週末の過ごし方
デニムと刺繍が織り成す“地域共創”の未来
ウィンドードレッサー・谷口勝彦による
松屋銀座のディスプレー制作に密着。
2026.03.19
東京の主要9エリアを舞台に、ファッションやアート、デザインなど、さまざまなイベントを展開する国内最大級のクリエイティブウィーク「TOKYO CREATIVE SALON 2026」が、3月22(日)まで開催中(※「松屋の地域共創 日本の春×TOKYO CREATIVE SALON」は3月24日(火)まで開催)。同イベントの一環として松屋銀座では、“地域共創”をテーマにした催しが行われ、正面口のメインショーウィンドーをはじめとする全12カ所のディスプレーを、ウィンドードレッサーの谷口勝彦氏が手がけた。今回、完成を翌日に控え、最後の仕上げ作業に勤しむ谷口氏に密着。プロモーションを企画した松屋銀座の吉川祐未さんと共に、制作の裏側や“地域共創”への思いについて語ってもらった。
『圭子の夢は夜ひらく』ではないが、谷口氏のクリエイションが開花するのは、すっかり街が寝静まった深夜の時間帯。谷口氏と制作作業をサポートする8名ほどのスタッフは、1カ所だけこうこうと明かりがともるスペースに集まり、正面ディスプレーの作業に没頭している。まず、発注元である松屋銀座の吉川祐未さんに、“地域共創”というテーマについて伺った。
「松屋銀座では、日本全国の伝統工芸やものづくりの魅力を銀座から発信していきたいという思いで、6年前から続けています。昨年も山陽染工さんと協業してジャパンデニムを取り上げましたが、今回は素材の魅力に触れながら、もっと広くファッションの楽しさを伝えていきたいと思い、谷口さんにご相談しました」
山陽染工は、高品質なジャパンデニムの生産地として知られる広島県福山市に拠点を置く創業1925年の染め加工企業。デニムアイテムに不可欠なインディゴ染めに加え、色素を段階的に抜いてクロス柄やペイズリーなどの模様を形作る「段落ち抜染」は、世界でも同社にしかできない特殊技術だという。昨年10月のプロジェクトスタート以来、幾度となく福山に足を運んだという谷口氏が、工場のスタッフと対話を重ね、高度な技術にインスパイアされて思い付いたのが、デニム製のフォーマルドレスをメインにしたディスプレーデザインである。
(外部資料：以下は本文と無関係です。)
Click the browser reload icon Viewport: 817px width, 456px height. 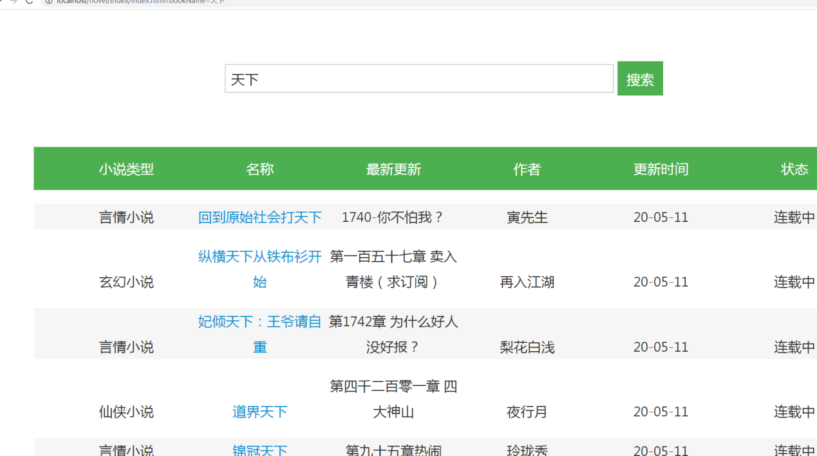click(x=29, y=2)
「究極のワークウエアでもあるデニムを、対極とも言えるイブニングドレスで表現したいなと思ったんです。見た目こそカジュアルだけど、細かい部分にふんだんに技術が詰まっているラグジュアリーなスタイルに仕立てるという提案です」
ドレスにあしらわれた羽根形のパーツは、山陽染工独自の「段落ち抜染」によってペイズリー柄を表現。
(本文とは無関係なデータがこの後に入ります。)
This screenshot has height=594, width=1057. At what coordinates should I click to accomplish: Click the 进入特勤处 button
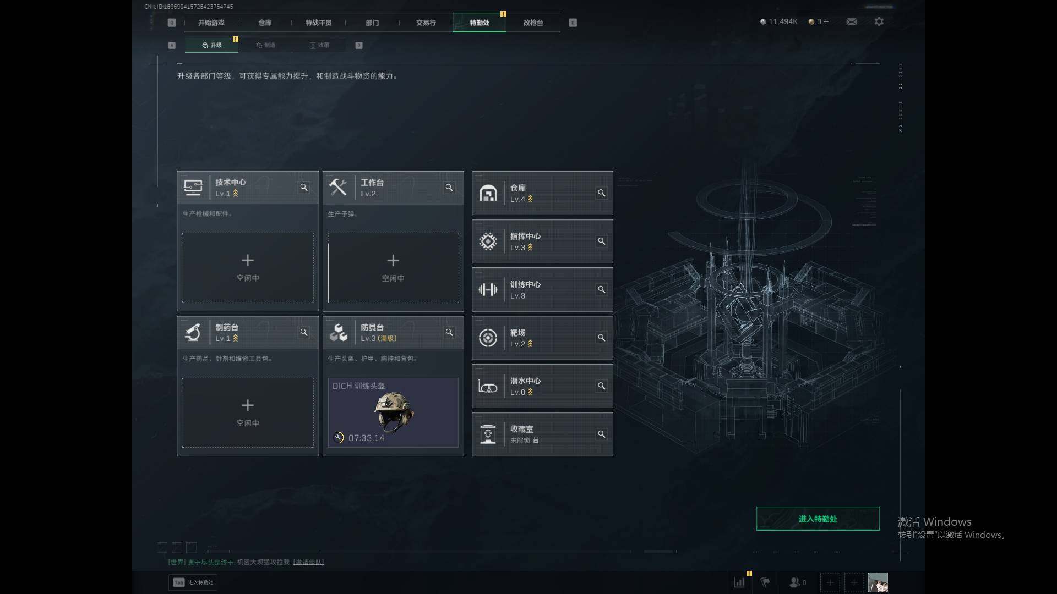coord(818,519)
群馬県桐生市にある「刺繍屋ドットコム」に依頼したワッペン型のジュエリー。
谷口氏のもうひとつのこだわりは、ドレスに合わせたファインジュエリーだ。こちらも松屋銀座が掲げる“地域共創”のパートナー企業である群馬県桐生市の「刺繍屋ドットコム」の先進技術を生かしたもの。
「イブニングドレスを着せるなら、ネックレスやティアラ、リングといったジュエリーを刺繍ワッペンで作ったら面白いなと。ただ、刺繍は機械で設定できる横幅の最大値に制限があるので、結構苦労しましたね」
完成したジュエリーワッペンは、カットごとに色のトーンを変えて陰影を表現。宝石のきらめきを表現した小さな白い刺繍をあしらうなど、細部にまで谷口氏の美学が通底する。
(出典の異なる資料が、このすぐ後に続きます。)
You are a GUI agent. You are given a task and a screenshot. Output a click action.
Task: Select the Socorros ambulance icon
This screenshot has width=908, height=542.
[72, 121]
「とんでもなく手間のかかることをやっていますが、僕の経験上、そのこだわりが人の心にも届くんです。それに、ワッペンでジュエリーを作るっていうアイデアがどこかバカバカしくて面白いでしょ(笑)。僕は師匠であるサイモン・ドゥーナンからユーモアの大切さを教わりました。ジョークという意味ではなく、例えば、もう1回見にいきたいなとか、あの人の話をまた聞きたいとか、相手にそう思わせるセンスがユーモアなんだって言われつづけましたから。ユーモアとか人間臭さみたいな余白が、ぜいたくさや豪華さに現れると思いますね」
ラフスケッチに沿って制作された正面ウインドーのディスプレー。マネキン背後につるされた蝋引きの巻き糸は、耐荷重を考慮してすべてイミテーションで仕上げた。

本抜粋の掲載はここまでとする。